Records to use
-*-*-
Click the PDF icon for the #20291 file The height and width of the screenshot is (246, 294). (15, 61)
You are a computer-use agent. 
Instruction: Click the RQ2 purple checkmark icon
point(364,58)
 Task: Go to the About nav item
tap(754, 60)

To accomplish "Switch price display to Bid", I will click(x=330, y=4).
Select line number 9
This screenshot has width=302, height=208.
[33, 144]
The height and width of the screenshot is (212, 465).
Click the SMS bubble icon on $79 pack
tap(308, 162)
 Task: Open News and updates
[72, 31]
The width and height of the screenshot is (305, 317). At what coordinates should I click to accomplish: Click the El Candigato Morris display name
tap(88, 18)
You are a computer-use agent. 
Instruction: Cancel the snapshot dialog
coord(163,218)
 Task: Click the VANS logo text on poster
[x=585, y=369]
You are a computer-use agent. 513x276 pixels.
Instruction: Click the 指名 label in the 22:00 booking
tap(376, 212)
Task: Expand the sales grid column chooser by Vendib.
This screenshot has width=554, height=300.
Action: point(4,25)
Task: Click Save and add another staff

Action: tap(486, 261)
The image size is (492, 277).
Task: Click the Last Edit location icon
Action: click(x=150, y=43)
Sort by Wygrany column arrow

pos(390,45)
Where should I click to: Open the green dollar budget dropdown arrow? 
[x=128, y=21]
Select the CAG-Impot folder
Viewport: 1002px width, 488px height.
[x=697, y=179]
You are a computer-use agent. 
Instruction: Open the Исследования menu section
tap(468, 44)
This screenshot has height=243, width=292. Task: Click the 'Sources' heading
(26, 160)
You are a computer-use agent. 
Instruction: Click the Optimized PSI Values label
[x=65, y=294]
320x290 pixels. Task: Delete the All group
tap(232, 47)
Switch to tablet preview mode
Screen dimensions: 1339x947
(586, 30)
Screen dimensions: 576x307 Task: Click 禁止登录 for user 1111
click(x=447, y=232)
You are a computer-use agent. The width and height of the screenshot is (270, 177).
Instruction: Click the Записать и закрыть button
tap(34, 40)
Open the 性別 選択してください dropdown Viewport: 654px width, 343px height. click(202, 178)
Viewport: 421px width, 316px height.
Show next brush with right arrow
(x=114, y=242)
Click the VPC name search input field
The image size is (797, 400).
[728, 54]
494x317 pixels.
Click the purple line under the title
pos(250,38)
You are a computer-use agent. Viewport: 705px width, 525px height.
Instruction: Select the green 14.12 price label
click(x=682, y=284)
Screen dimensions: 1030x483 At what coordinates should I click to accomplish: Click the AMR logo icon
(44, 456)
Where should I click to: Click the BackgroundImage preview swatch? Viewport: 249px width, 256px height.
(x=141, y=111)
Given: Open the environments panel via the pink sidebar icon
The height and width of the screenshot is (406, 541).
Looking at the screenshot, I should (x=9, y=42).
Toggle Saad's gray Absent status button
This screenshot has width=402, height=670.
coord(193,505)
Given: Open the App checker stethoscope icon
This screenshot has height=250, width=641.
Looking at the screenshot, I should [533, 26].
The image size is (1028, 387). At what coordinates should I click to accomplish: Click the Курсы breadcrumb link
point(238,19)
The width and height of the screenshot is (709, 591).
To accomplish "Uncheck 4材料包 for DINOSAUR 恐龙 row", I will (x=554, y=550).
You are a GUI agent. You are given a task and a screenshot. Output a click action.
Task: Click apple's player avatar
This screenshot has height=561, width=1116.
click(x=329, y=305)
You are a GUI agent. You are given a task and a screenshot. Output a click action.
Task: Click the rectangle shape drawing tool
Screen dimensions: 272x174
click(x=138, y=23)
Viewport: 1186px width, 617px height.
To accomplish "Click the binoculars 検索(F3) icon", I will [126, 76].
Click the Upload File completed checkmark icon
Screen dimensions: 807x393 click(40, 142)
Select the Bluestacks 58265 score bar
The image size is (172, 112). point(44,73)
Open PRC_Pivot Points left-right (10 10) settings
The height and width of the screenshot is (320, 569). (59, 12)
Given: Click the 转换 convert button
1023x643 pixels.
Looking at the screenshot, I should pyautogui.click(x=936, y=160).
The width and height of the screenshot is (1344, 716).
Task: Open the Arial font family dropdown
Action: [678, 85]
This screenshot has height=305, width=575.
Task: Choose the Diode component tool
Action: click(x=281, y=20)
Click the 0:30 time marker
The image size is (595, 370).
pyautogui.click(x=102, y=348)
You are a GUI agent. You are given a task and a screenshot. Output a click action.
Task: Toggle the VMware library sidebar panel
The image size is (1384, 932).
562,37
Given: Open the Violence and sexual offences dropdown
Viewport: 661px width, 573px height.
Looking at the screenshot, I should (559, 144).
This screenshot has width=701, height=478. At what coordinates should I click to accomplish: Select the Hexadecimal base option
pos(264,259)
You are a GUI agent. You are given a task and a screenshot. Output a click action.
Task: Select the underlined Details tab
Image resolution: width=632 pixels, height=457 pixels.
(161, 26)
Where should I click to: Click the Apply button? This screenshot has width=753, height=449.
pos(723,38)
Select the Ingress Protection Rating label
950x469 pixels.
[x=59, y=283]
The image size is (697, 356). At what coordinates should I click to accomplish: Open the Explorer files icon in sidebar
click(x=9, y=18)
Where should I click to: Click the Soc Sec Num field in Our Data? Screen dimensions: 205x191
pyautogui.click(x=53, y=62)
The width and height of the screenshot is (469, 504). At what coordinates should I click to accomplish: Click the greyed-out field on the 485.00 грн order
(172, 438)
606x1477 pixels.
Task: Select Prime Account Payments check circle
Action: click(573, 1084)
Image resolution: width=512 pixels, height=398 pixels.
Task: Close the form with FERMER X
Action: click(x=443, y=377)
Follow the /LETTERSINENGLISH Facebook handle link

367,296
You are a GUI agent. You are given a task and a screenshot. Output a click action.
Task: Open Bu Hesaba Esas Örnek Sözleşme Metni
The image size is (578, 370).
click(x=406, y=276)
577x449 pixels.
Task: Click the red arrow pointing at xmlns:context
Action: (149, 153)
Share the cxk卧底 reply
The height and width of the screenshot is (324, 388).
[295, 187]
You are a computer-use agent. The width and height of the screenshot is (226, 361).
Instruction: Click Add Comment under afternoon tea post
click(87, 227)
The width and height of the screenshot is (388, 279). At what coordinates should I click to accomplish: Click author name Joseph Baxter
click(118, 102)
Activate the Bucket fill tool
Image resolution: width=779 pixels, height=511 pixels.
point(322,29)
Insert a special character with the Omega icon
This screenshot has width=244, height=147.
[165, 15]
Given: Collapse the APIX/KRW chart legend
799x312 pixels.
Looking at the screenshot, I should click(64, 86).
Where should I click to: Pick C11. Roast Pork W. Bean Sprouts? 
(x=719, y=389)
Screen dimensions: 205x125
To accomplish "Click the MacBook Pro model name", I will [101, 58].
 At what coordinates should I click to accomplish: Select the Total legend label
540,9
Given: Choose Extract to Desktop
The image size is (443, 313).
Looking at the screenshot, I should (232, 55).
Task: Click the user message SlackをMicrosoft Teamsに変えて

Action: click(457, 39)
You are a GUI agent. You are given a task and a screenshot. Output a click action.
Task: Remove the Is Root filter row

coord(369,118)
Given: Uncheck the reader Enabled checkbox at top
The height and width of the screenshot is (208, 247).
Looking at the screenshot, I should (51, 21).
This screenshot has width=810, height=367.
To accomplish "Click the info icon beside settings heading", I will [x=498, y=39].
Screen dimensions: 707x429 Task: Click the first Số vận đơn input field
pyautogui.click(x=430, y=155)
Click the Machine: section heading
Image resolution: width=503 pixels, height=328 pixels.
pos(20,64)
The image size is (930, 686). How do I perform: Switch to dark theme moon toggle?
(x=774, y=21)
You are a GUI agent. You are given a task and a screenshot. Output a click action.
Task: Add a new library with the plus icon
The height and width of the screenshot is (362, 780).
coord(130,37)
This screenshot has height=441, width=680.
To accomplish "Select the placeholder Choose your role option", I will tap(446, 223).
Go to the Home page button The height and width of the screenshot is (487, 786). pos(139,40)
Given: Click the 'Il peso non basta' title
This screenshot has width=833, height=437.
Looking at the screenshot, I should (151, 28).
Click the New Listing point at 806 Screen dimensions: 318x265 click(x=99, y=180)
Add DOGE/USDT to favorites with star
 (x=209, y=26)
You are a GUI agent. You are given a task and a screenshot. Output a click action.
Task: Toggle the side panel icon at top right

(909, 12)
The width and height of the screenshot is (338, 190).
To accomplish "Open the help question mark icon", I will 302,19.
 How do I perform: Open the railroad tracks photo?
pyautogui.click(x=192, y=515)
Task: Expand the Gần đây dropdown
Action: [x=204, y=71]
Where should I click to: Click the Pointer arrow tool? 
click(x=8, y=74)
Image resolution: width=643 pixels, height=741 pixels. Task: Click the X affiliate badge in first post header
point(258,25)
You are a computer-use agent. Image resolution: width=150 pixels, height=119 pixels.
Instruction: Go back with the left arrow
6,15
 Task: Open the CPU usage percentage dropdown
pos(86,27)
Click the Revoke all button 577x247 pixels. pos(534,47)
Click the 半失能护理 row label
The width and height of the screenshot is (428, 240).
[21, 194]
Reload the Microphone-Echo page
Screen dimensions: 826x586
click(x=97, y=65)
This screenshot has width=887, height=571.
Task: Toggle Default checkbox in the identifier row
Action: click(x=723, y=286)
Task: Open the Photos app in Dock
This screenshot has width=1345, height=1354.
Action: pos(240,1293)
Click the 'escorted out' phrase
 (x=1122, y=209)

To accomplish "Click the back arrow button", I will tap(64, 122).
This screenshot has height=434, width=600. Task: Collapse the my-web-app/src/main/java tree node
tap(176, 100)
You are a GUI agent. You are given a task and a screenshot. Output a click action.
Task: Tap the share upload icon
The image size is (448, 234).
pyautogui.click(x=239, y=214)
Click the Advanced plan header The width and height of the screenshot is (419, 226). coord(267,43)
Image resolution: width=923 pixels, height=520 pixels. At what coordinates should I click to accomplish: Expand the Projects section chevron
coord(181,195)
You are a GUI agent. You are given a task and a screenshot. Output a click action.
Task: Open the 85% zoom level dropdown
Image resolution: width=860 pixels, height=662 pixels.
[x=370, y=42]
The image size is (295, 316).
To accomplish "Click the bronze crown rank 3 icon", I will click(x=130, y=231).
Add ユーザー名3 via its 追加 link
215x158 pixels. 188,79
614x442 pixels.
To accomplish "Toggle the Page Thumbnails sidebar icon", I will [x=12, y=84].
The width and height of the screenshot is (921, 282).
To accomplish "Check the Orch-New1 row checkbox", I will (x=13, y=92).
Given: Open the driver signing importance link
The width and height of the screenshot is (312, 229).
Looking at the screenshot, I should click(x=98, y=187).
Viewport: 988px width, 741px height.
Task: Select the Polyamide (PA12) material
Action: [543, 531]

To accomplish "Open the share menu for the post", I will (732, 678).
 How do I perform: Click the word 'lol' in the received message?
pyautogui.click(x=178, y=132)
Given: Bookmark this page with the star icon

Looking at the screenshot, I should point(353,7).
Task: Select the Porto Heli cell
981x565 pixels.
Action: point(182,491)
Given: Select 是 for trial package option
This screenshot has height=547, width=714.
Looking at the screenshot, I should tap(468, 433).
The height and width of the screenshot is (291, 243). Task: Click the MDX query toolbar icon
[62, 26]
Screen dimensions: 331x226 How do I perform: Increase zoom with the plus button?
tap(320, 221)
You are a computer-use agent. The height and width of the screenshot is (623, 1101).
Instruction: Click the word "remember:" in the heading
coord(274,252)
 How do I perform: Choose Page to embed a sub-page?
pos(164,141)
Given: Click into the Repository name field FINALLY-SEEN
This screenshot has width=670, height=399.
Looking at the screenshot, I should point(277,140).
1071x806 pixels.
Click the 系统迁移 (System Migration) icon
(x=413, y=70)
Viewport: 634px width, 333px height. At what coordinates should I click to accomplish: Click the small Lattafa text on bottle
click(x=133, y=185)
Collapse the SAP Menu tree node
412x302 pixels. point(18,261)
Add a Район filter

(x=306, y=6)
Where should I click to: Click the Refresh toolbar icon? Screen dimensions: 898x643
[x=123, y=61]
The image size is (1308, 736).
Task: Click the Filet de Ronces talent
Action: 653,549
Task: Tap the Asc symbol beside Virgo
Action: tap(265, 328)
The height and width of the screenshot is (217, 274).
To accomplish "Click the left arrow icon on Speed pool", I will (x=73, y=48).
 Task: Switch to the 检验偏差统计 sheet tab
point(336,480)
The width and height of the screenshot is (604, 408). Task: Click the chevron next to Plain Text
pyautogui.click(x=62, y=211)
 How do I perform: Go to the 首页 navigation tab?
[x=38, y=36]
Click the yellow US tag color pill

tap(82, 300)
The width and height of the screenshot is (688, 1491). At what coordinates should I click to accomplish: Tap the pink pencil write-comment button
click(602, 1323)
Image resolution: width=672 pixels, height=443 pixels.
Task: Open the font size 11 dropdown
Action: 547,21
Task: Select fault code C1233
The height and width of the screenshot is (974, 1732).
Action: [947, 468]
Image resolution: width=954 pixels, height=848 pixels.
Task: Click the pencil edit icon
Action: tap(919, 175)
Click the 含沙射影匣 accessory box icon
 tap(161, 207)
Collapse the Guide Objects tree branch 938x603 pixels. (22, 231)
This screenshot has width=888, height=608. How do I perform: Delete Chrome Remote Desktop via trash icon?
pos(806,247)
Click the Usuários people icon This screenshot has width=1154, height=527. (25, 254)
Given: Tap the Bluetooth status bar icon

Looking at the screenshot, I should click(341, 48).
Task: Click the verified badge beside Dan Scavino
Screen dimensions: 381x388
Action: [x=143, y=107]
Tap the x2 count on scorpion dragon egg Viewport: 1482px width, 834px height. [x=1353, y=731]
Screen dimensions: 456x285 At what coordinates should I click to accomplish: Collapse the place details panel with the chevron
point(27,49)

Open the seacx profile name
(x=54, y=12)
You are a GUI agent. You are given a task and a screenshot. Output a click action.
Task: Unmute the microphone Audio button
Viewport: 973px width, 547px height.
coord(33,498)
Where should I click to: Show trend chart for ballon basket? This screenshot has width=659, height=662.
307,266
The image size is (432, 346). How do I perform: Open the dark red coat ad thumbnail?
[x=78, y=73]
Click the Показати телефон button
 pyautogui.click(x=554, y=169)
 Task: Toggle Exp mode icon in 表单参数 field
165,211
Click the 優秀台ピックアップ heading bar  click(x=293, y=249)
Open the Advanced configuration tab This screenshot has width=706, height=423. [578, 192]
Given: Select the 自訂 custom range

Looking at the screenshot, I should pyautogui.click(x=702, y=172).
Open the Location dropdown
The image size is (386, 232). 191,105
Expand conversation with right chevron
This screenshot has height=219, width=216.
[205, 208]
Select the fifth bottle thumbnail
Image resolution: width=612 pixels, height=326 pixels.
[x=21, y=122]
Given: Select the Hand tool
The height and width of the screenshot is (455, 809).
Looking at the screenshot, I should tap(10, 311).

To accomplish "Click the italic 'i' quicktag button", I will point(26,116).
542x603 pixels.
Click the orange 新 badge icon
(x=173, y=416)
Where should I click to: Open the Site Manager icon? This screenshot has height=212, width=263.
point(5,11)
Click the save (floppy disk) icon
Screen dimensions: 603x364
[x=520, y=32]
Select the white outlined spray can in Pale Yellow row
-*-*-
Your instructions
Please return all lines from the records that hold the word "Uncheck".

Result for this exercise
To accomplish "Uncheck 4材料包 for DINOSAUR 恐龙 row", I will (x=554, y=550).
Given: Uncheck the reader Enabled checkbox at top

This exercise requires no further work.